[0/2] blk-mq: fix handling cpu hotplug

Message ID	20200605114410.2416726-1-ming.lei@redhat.com (mailing list archive)
Headers	show Return-Path: <SRS0=tuS3=7S=vger.kernel.org=linux-block-owner@kernel.org> From: Ming Lei <ming.lei@redhat.com> To: Jens Axboe <axboe@kernel.dk> Cc: linux-block@vger.kernel.org, Ming Lei <ming.lei@redhat.com>, Dongli Zhang <dongli.zhang@oracle.com>, Hannes Reinecke <hare@suse.de>, Daniel Wagner <dwagner@suse.de>, Christoph Hellwig <hch@lst.de>, John Garry <john.garry@huawei.com> Subject: [PATCH 0/2] blk-mq: fix handling cpu hotplug Date: Fri, 5 Jun 2020 19:44:08 +0800 Message-Id: <20200605114410.2416726-1-ming.lei@redhat.com> MIME-Version: 1.0 Content-Transfer-Encoding: 8bit Sender: linux-block-owner@vger.kernel.org Precedence: bulk
Series	blk-mq: fix handling cpu hotplug \| expand [0/2] blk-mq: fix handling cpu hotplug [1/2] blk-mq: split out a __blk_mq_get_driver_tag helper [2/2] blk-mq: fix blk_mq_all_tag_iter

Message ID

20200605114410.2416726-1-ming.lei@redhat.com (mailing list archive)

Headers

From: Ming Lei <ming.lei@redhat.com>
To: Jens Axboe <axboe@kernel.dk>
Cc: linux-block@vger.kernel.org, Ming Lei <ming.lei@redhat.com>,
        Dongli Zhang <dongli.zhang@oracle.com>,
        Hannes Reinecke <hare@suse.de>,
        Daniel Wagner <dwagner@suse.de>,
        Christoph Hellwig <hch@lst.de>,
        John Garry <john.garry@huawei.com>
Subject: [PATCH 0/2] blk-mq: fix handling cpu hotplug
Date: Fri,  5 Jun 2020 19:44:08 +0800
Message-Id: <20200605114410.2416726-1-ming.lei@redhat.com>
MIME-Version: 1.0
Content-Transfer-Encoding: 8bit
Sender: linux-block-owner@vger.kernel.org
Precedence: bulk

Series

blk-mq: fix handling cpu hotplug | expand

Message

Ming Lei June 5, 2020, 11:44 a.m. UTC

Hi Jens,

The 1st patch avoids to fail driver tag allocation because of inactive
hctx, so hang risk can be killed during cpu hotplug.
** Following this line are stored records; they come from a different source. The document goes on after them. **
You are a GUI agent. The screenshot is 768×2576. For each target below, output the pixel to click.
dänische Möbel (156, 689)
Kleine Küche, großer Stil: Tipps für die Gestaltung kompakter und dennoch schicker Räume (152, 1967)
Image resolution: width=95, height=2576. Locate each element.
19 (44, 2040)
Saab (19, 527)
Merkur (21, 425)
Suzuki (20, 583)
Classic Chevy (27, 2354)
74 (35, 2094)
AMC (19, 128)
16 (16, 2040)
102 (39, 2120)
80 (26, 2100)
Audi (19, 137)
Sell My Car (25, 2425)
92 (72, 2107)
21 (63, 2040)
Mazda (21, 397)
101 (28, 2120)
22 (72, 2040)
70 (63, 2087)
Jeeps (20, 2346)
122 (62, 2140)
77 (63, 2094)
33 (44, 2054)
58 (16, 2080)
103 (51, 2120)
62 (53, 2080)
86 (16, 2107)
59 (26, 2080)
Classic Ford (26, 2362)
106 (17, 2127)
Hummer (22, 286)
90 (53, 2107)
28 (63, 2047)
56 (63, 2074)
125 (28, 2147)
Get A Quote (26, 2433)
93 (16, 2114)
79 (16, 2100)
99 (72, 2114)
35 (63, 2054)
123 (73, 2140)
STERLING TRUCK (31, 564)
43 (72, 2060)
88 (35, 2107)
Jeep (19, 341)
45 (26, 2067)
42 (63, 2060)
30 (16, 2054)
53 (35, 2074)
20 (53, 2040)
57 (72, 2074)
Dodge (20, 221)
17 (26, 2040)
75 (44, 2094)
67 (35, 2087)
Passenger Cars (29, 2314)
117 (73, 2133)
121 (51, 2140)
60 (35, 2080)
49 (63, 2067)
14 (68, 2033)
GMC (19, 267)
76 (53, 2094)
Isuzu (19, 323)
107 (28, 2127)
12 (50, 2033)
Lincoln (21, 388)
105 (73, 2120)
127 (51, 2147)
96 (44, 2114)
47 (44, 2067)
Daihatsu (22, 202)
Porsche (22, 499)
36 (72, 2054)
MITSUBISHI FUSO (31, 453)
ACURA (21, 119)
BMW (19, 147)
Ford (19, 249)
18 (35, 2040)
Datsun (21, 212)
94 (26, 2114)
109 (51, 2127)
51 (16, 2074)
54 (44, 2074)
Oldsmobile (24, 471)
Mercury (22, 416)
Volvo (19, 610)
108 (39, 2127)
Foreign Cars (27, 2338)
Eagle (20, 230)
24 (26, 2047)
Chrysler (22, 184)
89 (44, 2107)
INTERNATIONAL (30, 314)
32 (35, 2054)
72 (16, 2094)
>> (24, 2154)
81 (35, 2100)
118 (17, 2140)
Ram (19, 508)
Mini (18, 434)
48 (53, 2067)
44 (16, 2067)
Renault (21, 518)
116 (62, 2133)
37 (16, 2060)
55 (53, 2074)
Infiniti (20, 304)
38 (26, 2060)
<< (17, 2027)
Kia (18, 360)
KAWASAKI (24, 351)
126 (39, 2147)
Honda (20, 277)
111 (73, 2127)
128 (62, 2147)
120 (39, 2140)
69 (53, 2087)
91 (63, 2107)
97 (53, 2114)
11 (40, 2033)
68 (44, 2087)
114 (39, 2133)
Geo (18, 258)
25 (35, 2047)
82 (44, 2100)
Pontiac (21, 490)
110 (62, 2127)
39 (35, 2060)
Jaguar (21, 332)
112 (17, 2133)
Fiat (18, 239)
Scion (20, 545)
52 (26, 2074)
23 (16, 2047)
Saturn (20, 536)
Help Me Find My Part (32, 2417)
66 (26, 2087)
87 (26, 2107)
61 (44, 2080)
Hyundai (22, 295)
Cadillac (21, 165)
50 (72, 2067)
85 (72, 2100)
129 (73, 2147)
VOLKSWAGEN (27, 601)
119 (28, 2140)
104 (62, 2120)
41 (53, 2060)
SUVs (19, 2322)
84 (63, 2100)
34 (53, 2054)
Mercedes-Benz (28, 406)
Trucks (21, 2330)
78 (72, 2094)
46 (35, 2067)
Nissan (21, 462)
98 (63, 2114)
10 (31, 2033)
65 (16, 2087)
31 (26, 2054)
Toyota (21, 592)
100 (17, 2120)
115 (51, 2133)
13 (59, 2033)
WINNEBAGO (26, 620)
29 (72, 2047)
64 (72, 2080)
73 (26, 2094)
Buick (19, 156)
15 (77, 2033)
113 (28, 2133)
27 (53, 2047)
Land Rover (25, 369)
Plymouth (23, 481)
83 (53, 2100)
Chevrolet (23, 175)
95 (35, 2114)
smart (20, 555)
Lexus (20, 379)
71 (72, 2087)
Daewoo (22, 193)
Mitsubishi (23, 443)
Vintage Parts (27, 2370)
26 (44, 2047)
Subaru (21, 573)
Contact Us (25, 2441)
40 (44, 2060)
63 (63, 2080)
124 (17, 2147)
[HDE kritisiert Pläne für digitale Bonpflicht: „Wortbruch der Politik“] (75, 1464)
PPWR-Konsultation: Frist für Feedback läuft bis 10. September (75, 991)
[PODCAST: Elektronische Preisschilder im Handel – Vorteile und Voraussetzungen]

The 2nd patch fixes blk_mq_all_tag_iter so that we can drain all
requests before one hctx becomes inactive.

Both fixes bf0beec0607d ("blk-mq: drain I/O when all CPUs in a hctx are
offline").

John has verified that the two can fix his request timeout issue during
cpu hotplug.

Christoph Hellwig (1):
  blk-mq: split out a __blk_mq_get_driver_tag helper

Ming Lei (1):
  blk-mq: fix blk_mq_all_tag_iter

 block/blk-mq-tag.c | 39 ++++++++++++++++++++++++++++++++++++---
 block/blk-mq-tag.h |  8 ++++++++
 block/blk-mq.c     | 29 -----------------------------
 block/blk-mq.h     |  1 -
 4 files changed, 44 insertions(+), 33 deletions(-)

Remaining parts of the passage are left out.